Ia menyebut, dalam kejuaraan dunia junior yang digelar di Bogor, sebanyak 43 negara berpartisipasi dan memberikan penilaian positif terhadap Indonesia sebagai tuan rumah.
Hal tersebut menjadi modal penting untuk mengajukan diri sebagai penyelenggara kejuaraan dunia senior.
Selain itu, dorongan juga datang dari Presiden Sambo Asia dan Oseania, Alamjon Mullaev, yang meminta Indonesia untuk menggelar kejuaraan tingkat Asia.

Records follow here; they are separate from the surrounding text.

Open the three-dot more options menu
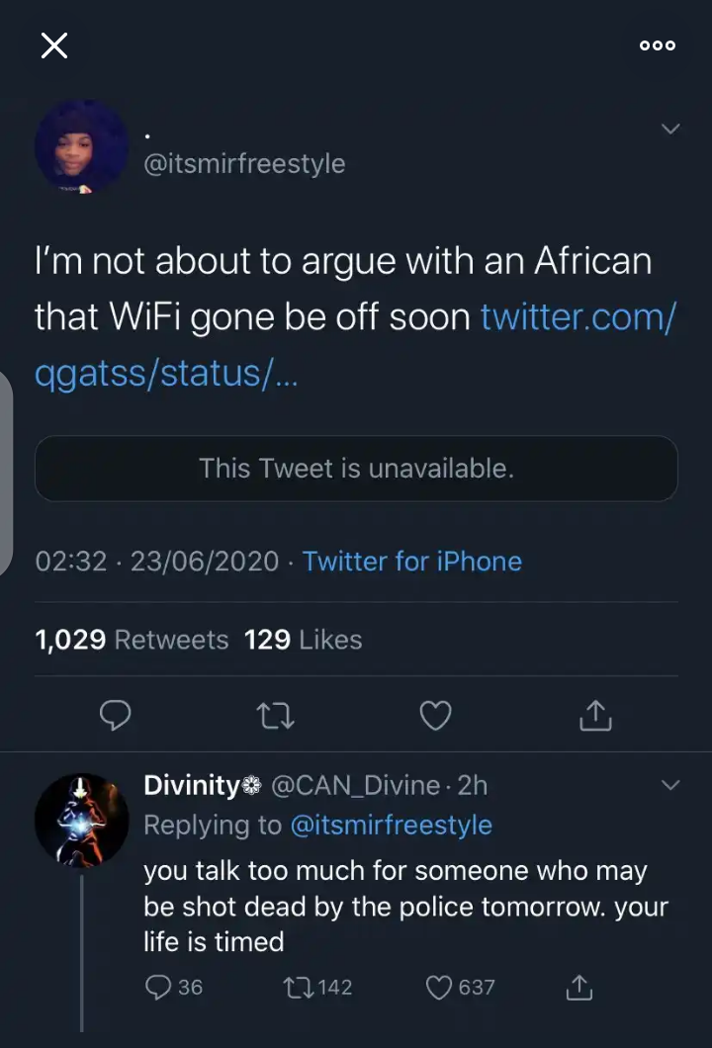Image resolution: width=712 pixels, height=1048 pixels. pos(657,45)
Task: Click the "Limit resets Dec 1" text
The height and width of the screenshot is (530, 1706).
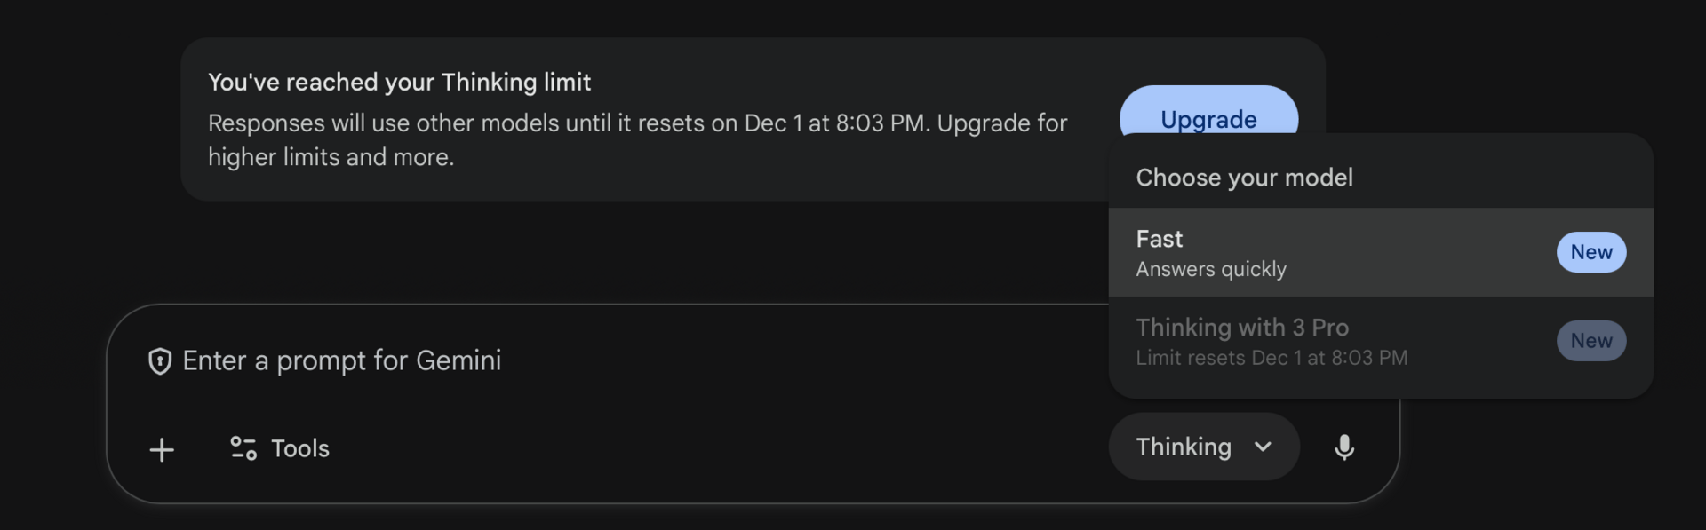Action: coord(1271,358)
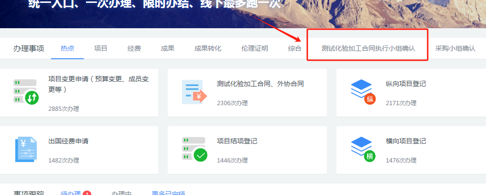Click the 出国经费申请 title text

pyautogui.click(x=68, y=141)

Krisna Bayu mengaku siap memenuhi permintaan tersebut, dengan mempertimbangkan lokasi penyelenggaraan yang strategis.
Sementara itu, Ketua KOI Raja Sapta Oktohari menyatakan dukungan penuh terhadap kepemimpinan Krisna Bayu di Persambi.

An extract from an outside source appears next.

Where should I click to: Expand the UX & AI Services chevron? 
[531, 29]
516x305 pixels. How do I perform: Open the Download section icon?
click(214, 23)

Ia menilai, keberlanjutan kepemimpinan akan memberikan stabilitas dalam pengembangan olahraga sambo di Indonesia.
“Selama Persambi dipimpin Krisna Bayu, kami akan memberikan dukungan penuh,” ujar Oktohari.
Dengan kembali terpilihnya Krisna Bayu, Persambi diharapkan mampu mempercepat perkembangan sambo di Tanah Air, baik dari sisi prestasi maupun penguatan organisasi.
Target masuk PON 2028 dan penyelenggaraan kejuaraan dunia menjadi ujian sekaligus peluang besar bagi olahraga ini untuk semakin dikenal di tingkat nasional dan internasional. (09/AGF).